**THE TASK**
According to the research project summaries below, how many intensive care units is the ADRENAL study recruiting from?

**SELECTED EXTRACT**
The study is expected to provide a better understanding of the complex health and service needs of these groups towards improving the health of members of these vulnerable populations and reducing the associated burden of disease.

 

ADjunctive coRticosteroid trEatment iN criticAlly ilL patients with septic shock Health Economic & Outcome Research (ADRENAL Study), Dr Colman Taylor, The George Institute

In NSW, the estimated average cost per day in the intensive care unit is more than $4000 AUD. The costs of treating patients with sepsis and septic shock are thought to be considerably higher than the costs for treating patients without sepsis, in both intensive care and in the hospital ward due to prolonged stay.

The ADRENAL study is an NH&MRC funded randomised, blinded, placebo-controlled clinical trial assessing the effect of corticosteroids in treating patients with septic shock.  The primary outcome of is all-cause mortality at 90 days after randomisation. ADRENAL is recruiting from 69 intensive care units (ICUs) across Australia, New Zealand, Denmark, Saudi Arabia and the United Kingdom. 

The ADRENAL-CEA project is a national data-linkage based cost-effective analysis to determine the short- and long-term cost-effectiveness, economic and clinical outcomes of using hydrocortisone compared to placebo for treatment of critically ill patients with septic shock. The cohort includes all consented patients randomised to ADRENAL in jurisdictions where data registries are available to obtain resource use costing data. The ADRENAL study database includes information pertaining to the hospital admission including ICU resource use. The project included record linkage of the Adrenal study cohort to admitted hospital data and emergency data across multiple jurisdiction and national mortality data from the AIHW. For NSW data, CHeReL linked the cohort to the NSW Admitted Patient Data Collection and NSW Emergency Department Data Collection and the NSW RBDM death registrations.

The ADRENAL-CEA project provides an opportunity to look beyond the traditional 90-day mortality window and to consider the broader societal and economic implications of surviving septic shock.

 

Tracking the progression, outcomes and service use of people with hospital and community acquired pressure injury in NSW Australia. Professor Kim Usher, The University of New England

In hospital and community settings, Pressure Injury (PI) also commonly known as pressureulcers or pressure sores, are a leading cause of preventable patient harm and an important patient safety issue. PIs are adverse events associated with health care that can cause significant patient harm and discomfort, and have been identified as a cause of death. While there are point prevalence studies available, there is no current literature on the state-wide prevalence of PI or the economic burden of PI on the NSW health system.

 This retrospective audit study aims to estimate the annual prevalence of hospital- and community-acquired PI in NSW from 2010 to 2015, and to analyse the progression of injury stages, surgery, and/or mortality and to quantify the health-related costs for patients with a hospital- or community-acquired PI.

**DATA BLOCK**
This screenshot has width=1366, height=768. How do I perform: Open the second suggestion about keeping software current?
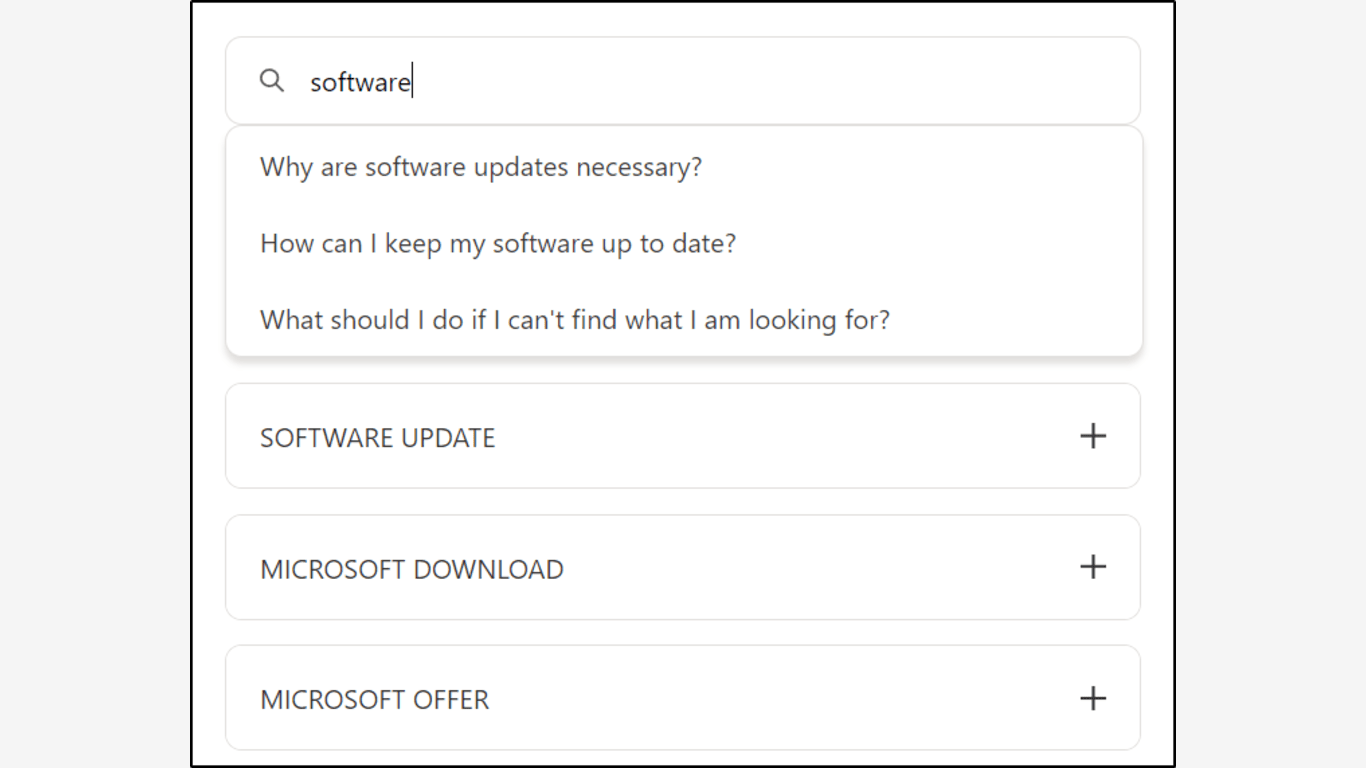(498, 244)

**WRITTEN ANSWER**
69 intensive care units, across Australia, New Zealand, Denmark, Saudi Arabia and the United Kingdom.